I had a long conversation with my mom the other day about her childhood. She grew up in rural Croatia in the 50s and 60s, in a small village by the Adriatic sea. I love talking with her about it because it's like something out of a book, complete with drawing water from a well, cooking on a wood burning stovetop, milking goats, and walking to school on a single pair of shoes. My mother and her family didn't starve, but they didn't quite have enough, either. She went to school, her father had work and she lived in a solidly built house. They even had meat, though not a great deal of it. But they were poor, especially in comparison to my typical American lifestyle.
What struck me most in talking with her was how little she really needed. Of course she could have had more, and wanted more. She would have loved six Barbie dolls to play with and a trunk full of clothes to dress them in. I'm sure her brother would have treasured a remote-controlled car that made vrooming noises and popped a wheelie if you spun the joystick backwards. But she never remembers being bored as a child. She played with the other children in the village, explored the mountains, waded in the sea and helped out around the house and in the fields.
Treats for my mom included sharing a soft boiled egg with her mother and brother. An orange in winter. Fresh blood sausages cooked over hot coals when they slaughtered the Christmas pig. Fresh fish if someone caught some.
You'd expect that she would look back on this life from the perspective of her current comfortable existence and cringe. "Thank the Lord I got out of there!" or something similar. She feels nothing of the kind. Obviously, now that she's able to, she buys meat several times a week and cooks varied, healthy meals for her family. She buys new clothes when she wants them and goes out to eat with her friends. But she doesn't consider herself damaged from having to "endure" her childhood. Her general feeling seemed to be that life was what it was. There were hardships and everything required work. Sometimes she was cold. Sometimes she was hot. Sometimes she was hungry.
Well, that's life.
What an alien way to look at things! What a beautiful perspective. Life does not owe me constant comfort and the immediate satisfaction of every desire. That's not life. Life is taking happiness from small moments and cherishing the good times when they come, holding your head up in the bad times, and thanking God for it all. It's no surprise that the more society attempts to pursue pleasure, comfort and excess, the less satisfied we are with what we have.
I contrast my mom's childhood with my life right now, and I am struck by how little I have to complain about. Laundry, for me, is a ten minute process. We have access to fresh vegetables every day of the year. The dishwasher washes my dinner plates for me. I sleep in a really comfortable bed (pillow topped mattress and all.) My children have their own rooms and many stimulating toys and books.
Yet do you know what's consuming my mind right now? The fact that we don't have air conditioning. Our home is sound, roomy and comfortable with windows on every side and soft carpeting underfoot. We have a view of the mountains. Yet there's no A/C, and it's 97 degrees today.

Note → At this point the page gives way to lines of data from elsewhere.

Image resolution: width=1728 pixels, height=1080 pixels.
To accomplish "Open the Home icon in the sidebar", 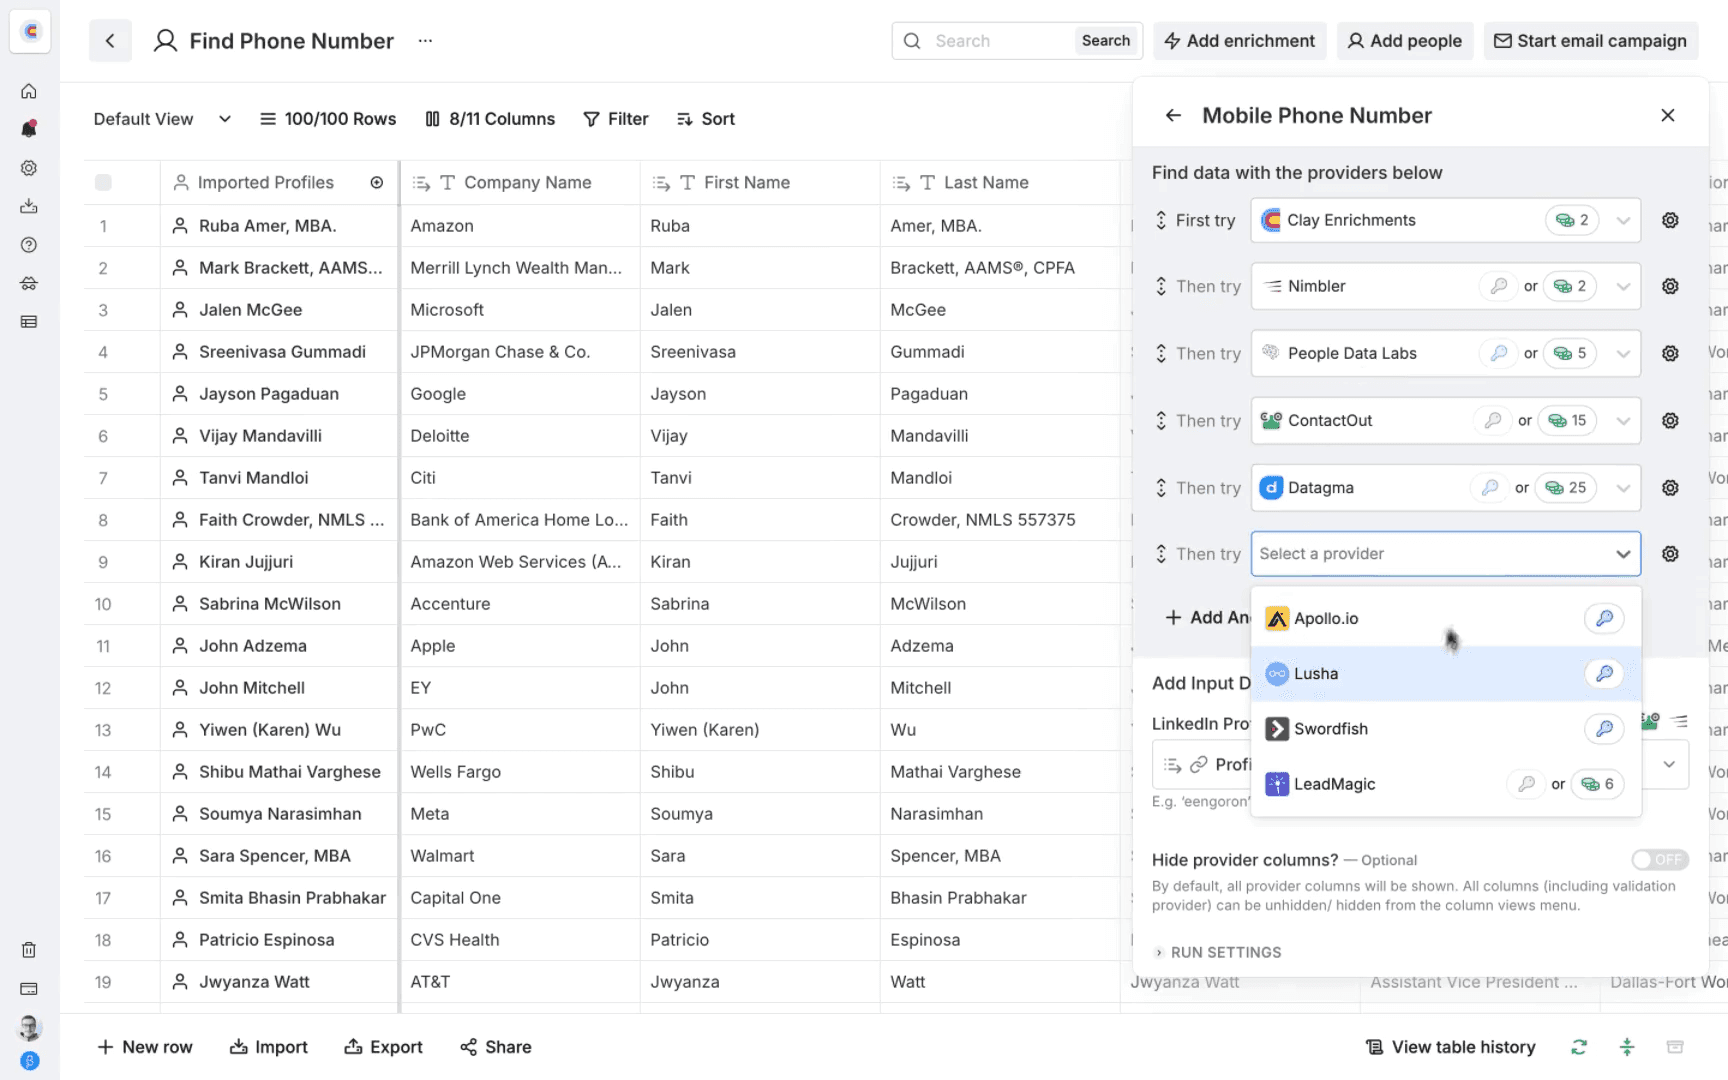I will [x=29, y=90].
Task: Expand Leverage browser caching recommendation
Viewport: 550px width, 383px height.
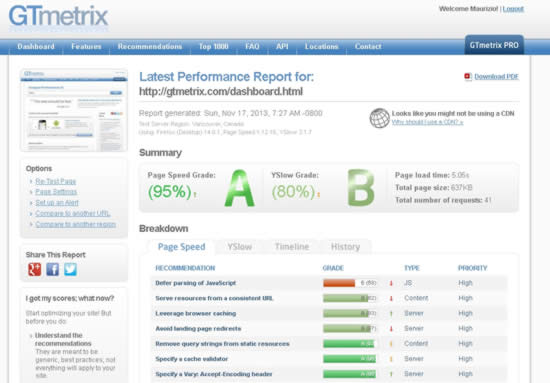Action: [x=195, y=313]
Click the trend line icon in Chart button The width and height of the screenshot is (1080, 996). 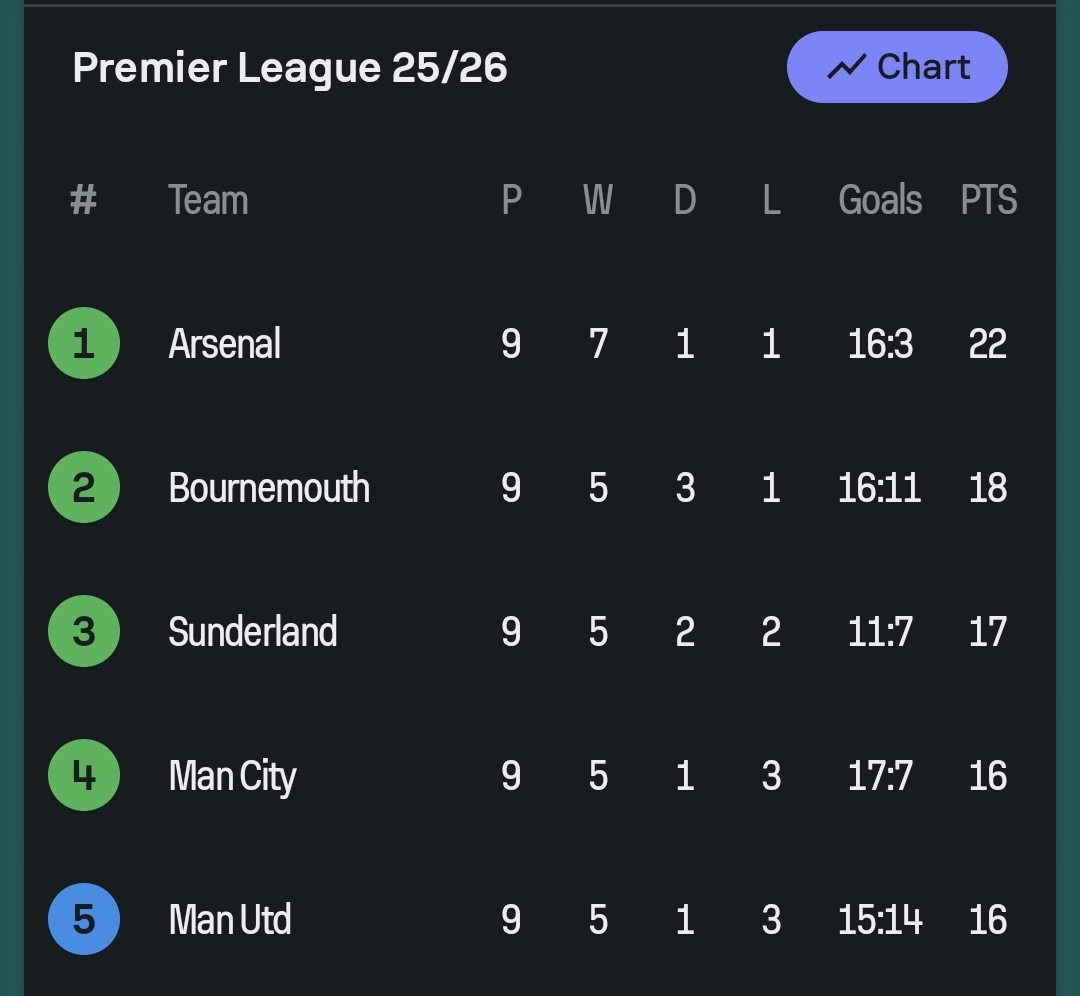pos(846,68)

I could use a bit of my mom's attitude right now. After all, I'm fine. I'm not exactly comfortable, but upstairs the windows are open and the fans are on, so I'm pretty sure I'll be able to sleep tonight. We have plenty of water, so I don't need to worry about dehydration. There's plenty of shade, ice in the freezer, and very little humidity. Things could be much, much worse.
It's okay sometimes for life to be a little bit hard. I feel a kinship with my mother now, and with the millions of people throughout the world who are hot in summer and cold in winter. It's a little thing, and perhaps a silly one, but it turns my mind from myself. I think that's reason enough to suffer a little bit right there.